---- DATA
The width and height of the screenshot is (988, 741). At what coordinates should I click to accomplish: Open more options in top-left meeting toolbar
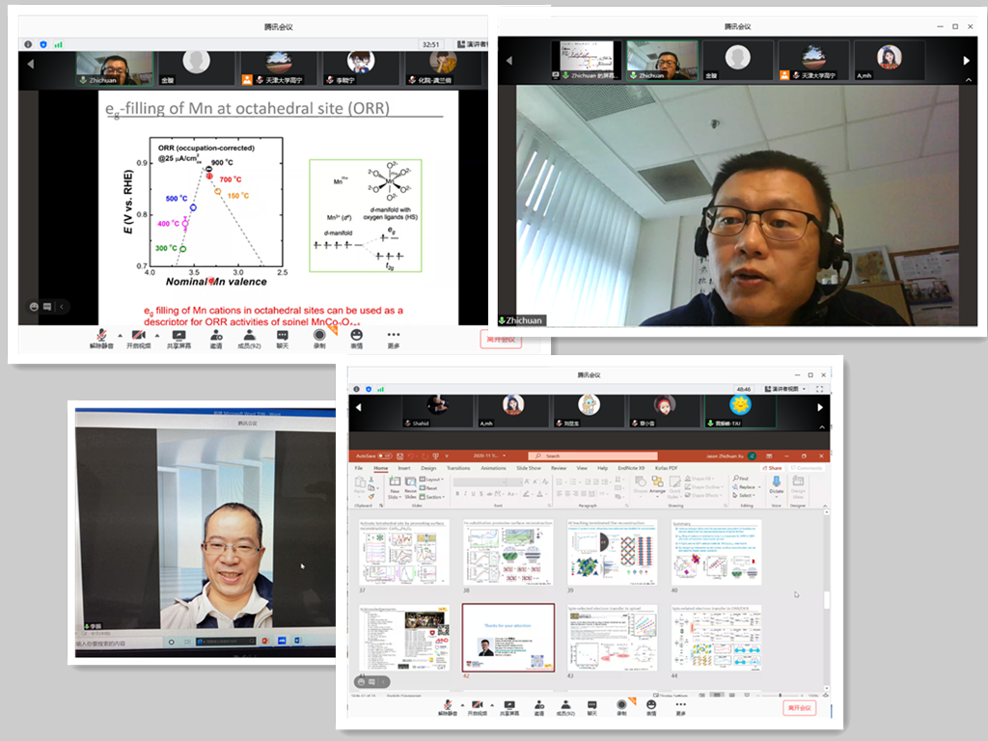click(x=393, y=336)
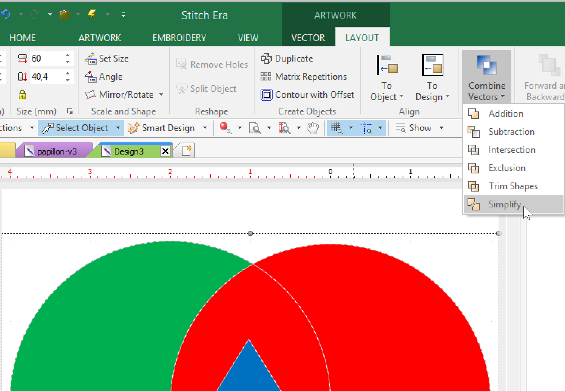The image size is (565, 391).
Task: Toggle the guide lines button
Action: pyautogui.click(x=367, y=128)
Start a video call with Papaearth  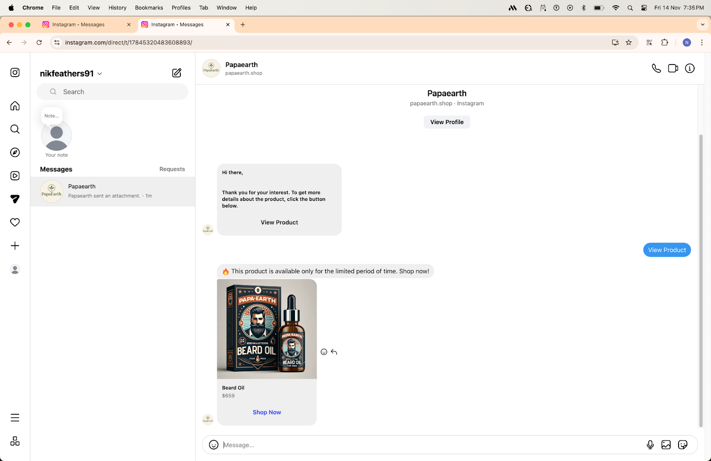pyautogui.click(x=673, y=69)
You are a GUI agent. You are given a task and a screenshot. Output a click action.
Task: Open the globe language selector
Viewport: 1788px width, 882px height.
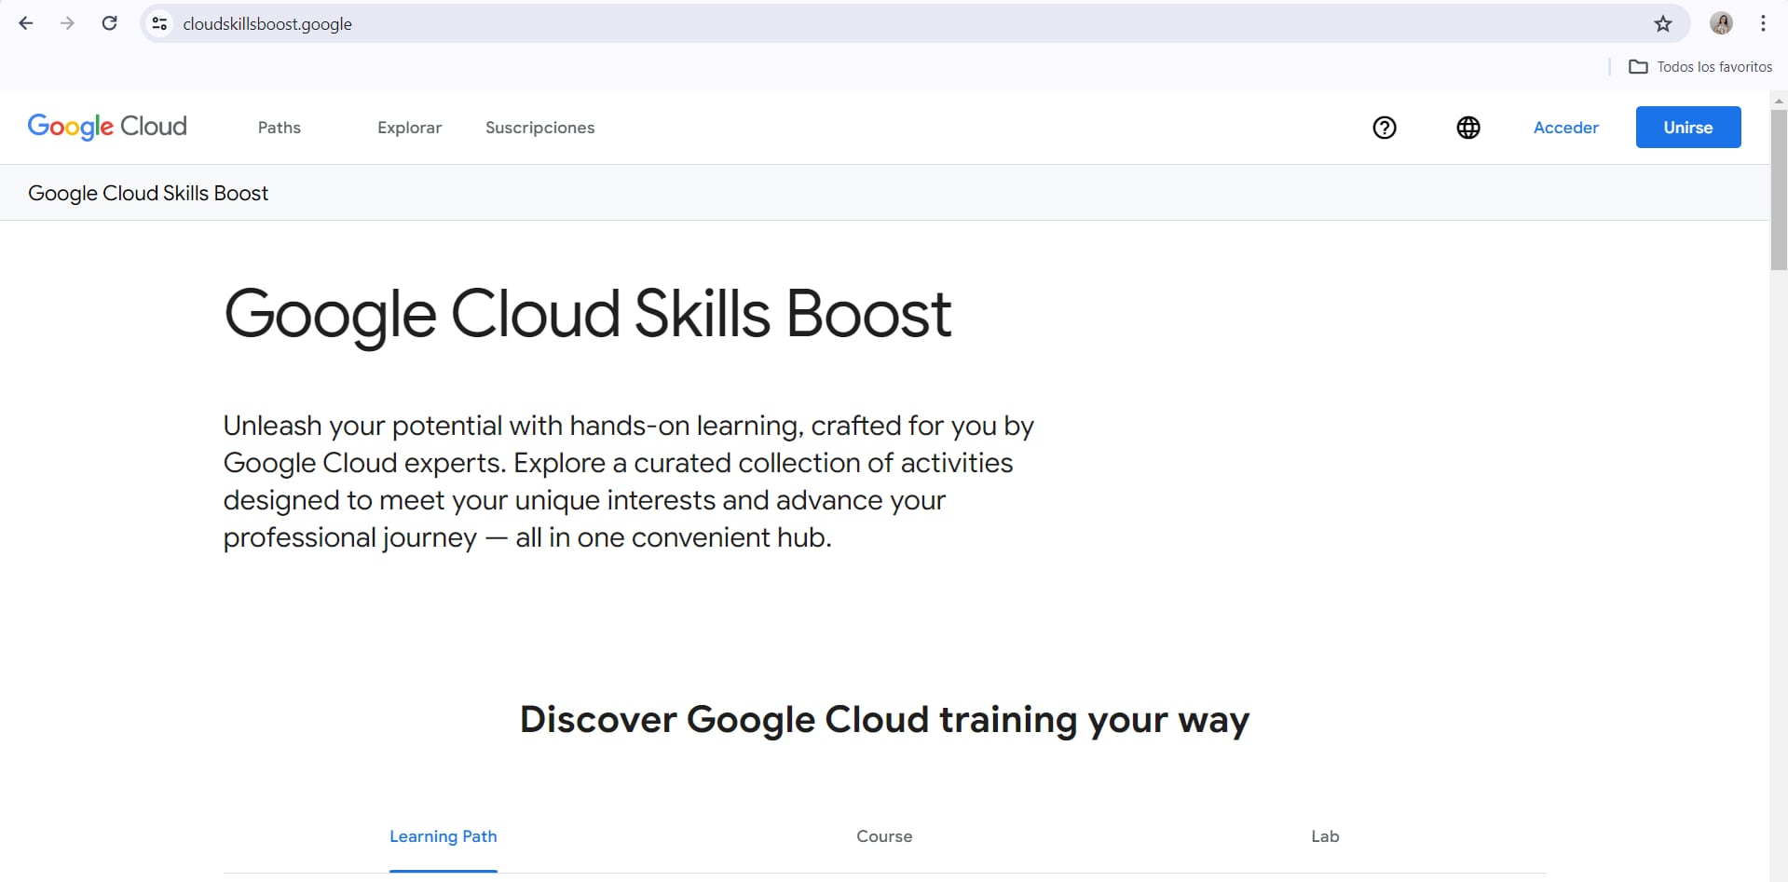coord(1468,128)
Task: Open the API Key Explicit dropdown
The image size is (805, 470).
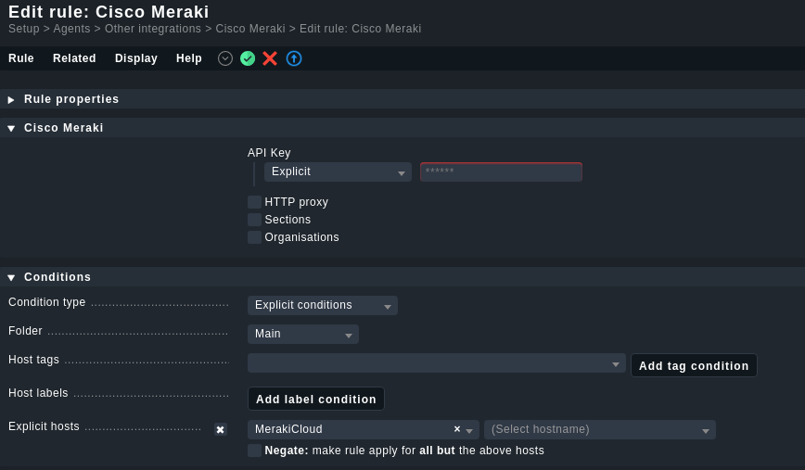Action: [338, 171]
--------
## YOUR TASK
Output only the lines from the one that contains "You are a GUI" to the end of the entries above, both end lines included, and drop the pictures.

## SOLUTION TO THE PROBLEM
You are a GUI agent. You are given a task and a screenshot. Output a click action.
Task: Open the globe language selector
Viewport: 1788px width, 882px height.
coord(1468,128)
Task: Open the API Key Explicit dropdown
The image size is (805, 470).
Action: [338, 171]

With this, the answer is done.